Description
This alert is triggered when the CPU system usage exceeds 40%.
Principle
| Parameter | Value |
|---|---|
| Metric | cpu_system |
| Source | This metric is a basic host monitoring metric collected by node_exporter. The metric is equivalent to Cpu-sy (percentage of CPU time spent running kernal-mode code) in the top command output. |
| Collected metric | node_cpu_seconds_total |
| Metric expression | 100 * sum(rate(node_cpu_seconds_total{mode="system", @LABELS}[@INTERVAL])) |
| Collection cycle | 1 second |
Alert rule
| Metric expression | Metric description | Default threshold (unit: percentage) | Detection cycle | Elimination cycle |
|---|---|---|---|---|
| cpu_system > 40 | The percentage of CPU time spent running kernel-mode code. | 40% | 10 seconds | 5 minutes |
Alert information
| Trigger method | Alert level | Scope |
|---|---|---|
| Based on the expression of the metric | Critical | Server |
Alert templates
- Overview
- Template: ${alarm_target} ${alarm_name}
- Example: svr_ip=xxx.xxx.xxx.xxx os_tsar_cpu_sys_abnormal
- Details
- Template: Cluster: ${ob_cluster_name}, host: ${svr_ip}, alert: ${alarm_name}, percentage of system CPU time ${value_shown} exceeds ${alarm_threshold}%.

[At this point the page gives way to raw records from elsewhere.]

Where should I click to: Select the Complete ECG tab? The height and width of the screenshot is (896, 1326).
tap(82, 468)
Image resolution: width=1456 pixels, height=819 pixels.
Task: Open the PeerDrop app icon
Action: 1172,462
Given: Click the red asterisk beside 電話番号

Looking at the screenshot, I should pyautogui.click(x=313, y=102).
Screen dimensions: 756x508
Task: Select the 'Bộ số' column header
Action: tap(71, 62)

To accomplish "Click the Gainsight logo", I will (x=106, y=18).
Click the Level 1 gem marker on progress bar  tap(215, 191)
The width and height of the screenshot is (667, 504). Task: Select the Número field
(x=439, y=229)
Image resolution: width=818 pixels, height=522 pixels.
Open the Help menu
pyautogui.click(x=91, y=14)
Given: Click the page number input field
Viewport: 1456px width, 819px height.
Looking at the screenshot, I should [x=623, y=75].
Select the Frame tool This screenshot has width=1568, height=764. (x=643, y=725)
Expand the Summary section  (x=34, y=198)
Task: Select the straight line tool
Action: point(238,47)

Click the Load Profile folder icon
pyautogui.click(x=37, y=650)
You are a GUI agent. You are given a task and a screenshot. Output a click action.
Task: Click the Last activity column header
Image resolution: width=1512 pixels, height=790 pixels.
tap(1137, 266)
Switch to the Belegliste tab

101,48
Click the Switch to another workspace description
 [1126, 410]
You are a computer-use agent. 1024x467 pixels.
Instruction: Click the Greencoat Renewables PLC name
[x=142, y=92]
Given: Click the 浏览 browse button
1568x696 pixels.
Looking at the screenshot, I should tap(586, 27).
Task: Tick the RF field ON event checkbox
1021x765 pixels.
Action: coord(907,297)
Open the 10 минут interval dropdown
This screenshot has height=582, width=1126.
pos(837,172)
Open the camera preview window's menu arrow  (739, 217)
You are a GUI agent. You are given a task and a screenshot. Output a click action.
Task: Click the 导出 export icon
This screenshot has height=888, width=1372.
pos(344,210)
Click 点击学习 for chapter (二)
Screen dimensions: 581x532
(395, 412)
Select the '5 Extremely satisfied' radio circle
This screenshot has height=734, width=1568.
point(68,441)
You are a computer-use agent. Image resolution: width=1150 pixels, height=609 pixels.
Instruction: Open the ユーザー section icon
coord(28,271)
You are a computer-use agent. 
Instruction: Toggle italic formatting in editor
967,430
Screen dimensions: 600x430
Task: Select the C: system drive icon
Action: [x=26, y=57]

- Example: Cluster: obcluster, host: xxx.xxx.xxx.xxx, alert: os_tsar_cpu_sys_abnormal, percentage of system CPU time 51.01% exceeds 40%.
Impact on the system
The percentage of system CPU time is the percentage of CPU time spent running kernel-mode code. For example, the time can be spent switching thread context, allocating memory, performing I/O operations, and creating a subprocess. If the percentage of system CPU time is high, the CPU time left to applications is limited, which may affect the operation of applications.
Possible causes
A high percentage of system CPU time may be caused by a large number of system calls, which are usually initiated by user-mode processes. The possible causes are as follows:
- Context switches frequently occur between threads.
- A large number of concurrent I/O operations are initiated.
- A large number of processes are created. For example, applications execute commands to create a large number of subprocesses when running.
- Other kernel-mode activities are conducted.
Suggested solutions
Perform the following steps:
- Check whether the number of application processes, the number of threads, and the number of subprocesses are as expected.
- Run the
iostatandiotopcommands to check whether system I/O usage and process I/O usage are normal.